==== Rows ====
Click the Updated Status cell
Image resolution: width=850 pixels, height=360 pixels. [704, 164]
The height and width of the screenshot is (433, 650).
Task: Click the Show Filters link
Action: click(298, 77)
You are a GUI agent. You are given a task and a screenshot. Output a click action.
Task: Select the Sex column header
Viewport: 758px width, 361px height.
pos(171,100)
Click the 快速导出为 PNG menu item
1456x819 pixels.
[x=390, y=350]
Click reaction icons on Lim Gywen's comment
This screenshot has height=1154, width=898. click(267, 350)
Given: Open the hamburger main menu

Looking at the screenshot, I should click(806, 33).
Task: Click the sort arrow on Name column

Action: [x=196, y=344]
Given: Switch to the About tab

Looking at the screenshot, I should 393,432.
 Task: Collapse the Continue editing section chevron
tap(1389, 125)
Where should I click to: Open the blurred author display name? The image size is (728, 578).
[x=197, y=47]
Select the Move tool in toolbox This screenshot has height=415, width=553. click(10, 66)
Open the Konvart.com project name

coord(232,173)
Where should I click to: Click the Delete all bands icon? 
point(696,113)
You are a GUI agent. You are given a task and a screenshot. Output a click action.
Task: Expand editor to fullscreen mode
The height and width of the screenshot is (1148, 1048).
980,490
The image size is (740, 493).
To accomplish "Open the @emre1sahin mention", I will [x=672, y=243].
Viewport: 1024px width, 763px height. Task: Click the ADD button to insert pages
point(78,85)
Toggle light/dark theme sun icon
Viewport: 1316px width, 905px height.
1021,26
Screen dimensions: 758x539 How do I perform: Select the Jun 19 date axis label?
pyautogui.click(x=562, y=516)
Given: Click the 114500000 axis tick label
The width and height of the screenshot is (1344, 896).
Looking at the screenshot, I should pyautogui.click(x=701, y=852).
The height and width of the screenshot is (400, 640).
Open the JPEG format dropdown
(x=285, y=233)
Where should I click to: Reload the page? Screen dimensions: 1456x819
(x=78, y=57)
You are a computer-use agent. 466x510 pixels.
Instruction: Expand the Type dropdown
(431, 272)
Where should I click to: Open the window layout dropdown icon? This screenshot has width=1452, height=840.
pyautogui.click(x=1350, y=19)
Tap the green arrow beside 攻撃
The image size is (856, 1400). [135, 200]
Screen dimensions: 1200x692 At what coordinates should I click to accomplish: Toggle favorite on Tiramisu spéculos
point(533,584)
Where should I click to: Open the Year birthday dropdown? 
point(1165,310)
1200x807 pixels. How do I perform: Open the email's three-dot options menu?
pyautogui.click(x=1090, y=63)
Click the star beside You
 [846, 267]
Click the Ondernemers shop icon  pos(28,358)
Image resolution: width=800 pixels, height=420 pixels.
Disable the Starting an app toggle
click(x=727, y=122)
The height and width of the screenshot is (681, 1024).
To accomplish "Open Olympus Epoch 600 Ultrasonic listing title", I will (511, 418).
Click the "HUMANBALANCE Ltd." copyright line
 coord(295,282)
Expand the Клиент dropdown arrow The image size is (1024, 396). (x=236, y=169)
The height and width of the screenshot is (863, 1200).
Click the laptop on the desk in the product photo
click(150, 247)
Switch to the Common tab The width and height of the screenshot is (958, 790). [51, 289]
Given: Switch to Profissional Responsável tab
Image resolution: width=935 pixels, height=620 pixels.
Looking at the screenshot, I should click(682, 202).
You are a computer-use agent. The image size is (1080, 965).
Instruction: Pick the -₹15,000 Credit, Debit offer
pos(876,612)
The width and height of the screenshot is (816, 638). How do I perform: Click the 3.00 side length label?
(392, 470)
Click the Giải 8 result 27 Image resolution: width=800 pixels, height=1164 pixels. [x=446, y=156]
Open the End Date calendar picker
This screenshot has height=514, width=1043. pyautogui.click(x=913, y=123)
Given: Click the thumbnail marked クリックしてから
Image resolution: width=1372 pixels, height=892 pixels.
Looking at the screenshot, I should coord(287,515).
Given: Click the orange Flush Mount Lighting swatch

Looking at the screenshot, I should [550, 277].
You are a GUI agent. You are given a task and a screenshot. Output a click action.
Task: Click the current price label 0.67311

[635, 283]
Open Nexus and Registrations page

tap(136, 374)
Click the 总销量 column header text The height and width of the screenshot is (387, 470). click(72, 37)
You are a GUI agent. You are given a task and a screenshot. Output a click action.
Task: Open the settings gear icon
====
_Written task_
Reproduce all of the data above, swapping "GUI agent" for "screen agent" everywhere it appears and leaving everything else unchanged.

_The answer_
Click the Updated Status cell
Image resolution: width=850 pixels, height=360 pixels. [704, 164]
The height and width of the screenshot is (433, 650).
Task: Click the Show Filters link
Action: click(298, 77)
You are a screen agent. You are given a task and a screenshot. Output a click action.
Task: Select the Sex column header
Viewport: 758px width, 361px height.
pos(171,100)
Click the 快速导出为 PNG menu item
1456x819 pixels.
[x=390, y=350]
Click reaction icons on Lim Gywen's comment
This screenshot has height=1154, width=898. click(267, 350)
Given: Open the hamburger main menu

Looking at the screenshot, I should click(806, 33).
Task: Click the sort arrow on Name column

Action: [x=196, y=344]
Given: Switch to the About tab

Looking at the screenshot, I should 393,432.
 Task: Collapse the Continue editing section chevron
tap(1389, 125)
Where should I click to: Open the blurred author display name? The image size is (728, 578).
[x=197, y=47]
Select the Move tool in toolbox This screenshot has height=415, width=553. click(10, 66)
Open the Konvart.com project name

coord(232,173)
Where should I click to: Click the Delete all bands icon? 
point(696,113)
You are a screen agent. You are given a task and a screenshot. Output a click action.
Task: Expand editor to fullscreen mode
The height and width of the screenshot is (1148, 1048).
980,490
The image size is (740, 493).
To accomplish "Open the @emre1sahin mention", I will [x=672, y=243].
Viewport: 1024px width, 763px height. Task: Click the ADD button to insert pages
point(78,85)
Toggle light/dark theme sun icon
Viewport: 1316px width, 905px height.
1021,26
Screen dimensions: 758x539 How do I perform: Select the Jun 19 date axis label?
pyautogui.click(x=562, y=516)
Given: Click the 114500000 axis tick label
The width and height of the screenshot is (1344, 896).
Looking at the screenshot, I should pyautogui.click(x=701, y=852).
The height and width of the screenshot is (400, 640).
Open the JPEG format dropdown
(x=285, y=233)
Where should I click to: Reload the page? Screen dimensions: 1456x819
(x=78, y=57)
You are a computer-use agent. 466x510 pixels.
Instruction: Expand the Type dropdown
(431, 272)
Where should I click to: Open the window layout dropdown icon? This screenshot has width=1452, height=840.
pyautogui.click(x=1350, y=19)
Tap the green arrow beside 攻撃
The image size is (856, 1400). [135, 200]
Screen dimensions: 1200x692 At what coordinates should I click to accomplish: Toggle favorite on Tiramisu spéculos
point(533,584)
Where should I click to: Open the Year birthday dropdown? 
point(1165,310)
1200x807 pixels. How do I perform: Open the email's three-dot options menu?
pyautogui.click(x=1090, y=63)
Click the star beside You
 [846, 267]
Click the Ondernemers shop icon  pos(28,358)
Image resolution: width=800 pixels, height=420 pixels.
Disable the Starting an app toggle
click(x=727, y=122)
The height and width of the screenshot is (681, 1024).
To accomplish "Open Olympus Epoch 600 Ultrasonic listing title", I will (511, 418).
Click the "HUMANBALANCE Ltd." copyright line
 coord(295,282)
Expand the Клиент dropdown arrow The image size is (1024, 396). (x=236, y=169)
The height and width of the screenshot is (863, 1200).
Click the laptop on the desk in the product photo
click(150, 247)
Switch to the Common tab The width and height of the screenshot is (958, 790). [51, 289]
Given: Switch to Profissional Responsável tab
Image resolution: width=935 pixels, height=620 pixels.
Looking at the screenshot, I should click(682, 202).
You are a computer-use agent. The image size is (1080, 965).
Instruction: Pick the -₹15,000 Credit, Debit offer
pos(876,612)
The width and height of the screenshot is (816, 638). How do I perform: Click the 3.00 side length label?
(392, 470)
Click the Giải 8 result 27 Image resolution: width=800 pixels, height=1164 pixels. [x=446, y=156]
Open the End Date calendar picker
This screenshot has height=514, width=1043. pyautogui.click(x=913, y=123)
Given: Click the thumbnail marked クリックしてから
Image resolution: width=1372 pixels, height=892 pixels.
Looking at the screenshot, I should coord(287,515).
Given: Click the orange Flush Mount Lighting swatch

Looking at the screenshot, I should [550, 277].
You are a screen agent. You are given a task and a screenshot. Output a click action.
Task: Click the current price label 0.67311

[635, 283]
Open Nexus and Registrations page

tap(136, 374)
Click the 总销量 column header text The height and width of the screenshot is (387, 470). click(72, 37)
You are a screen agent. You are given a task and a screenshot. Output a click action.
Task: Open the settings gear icon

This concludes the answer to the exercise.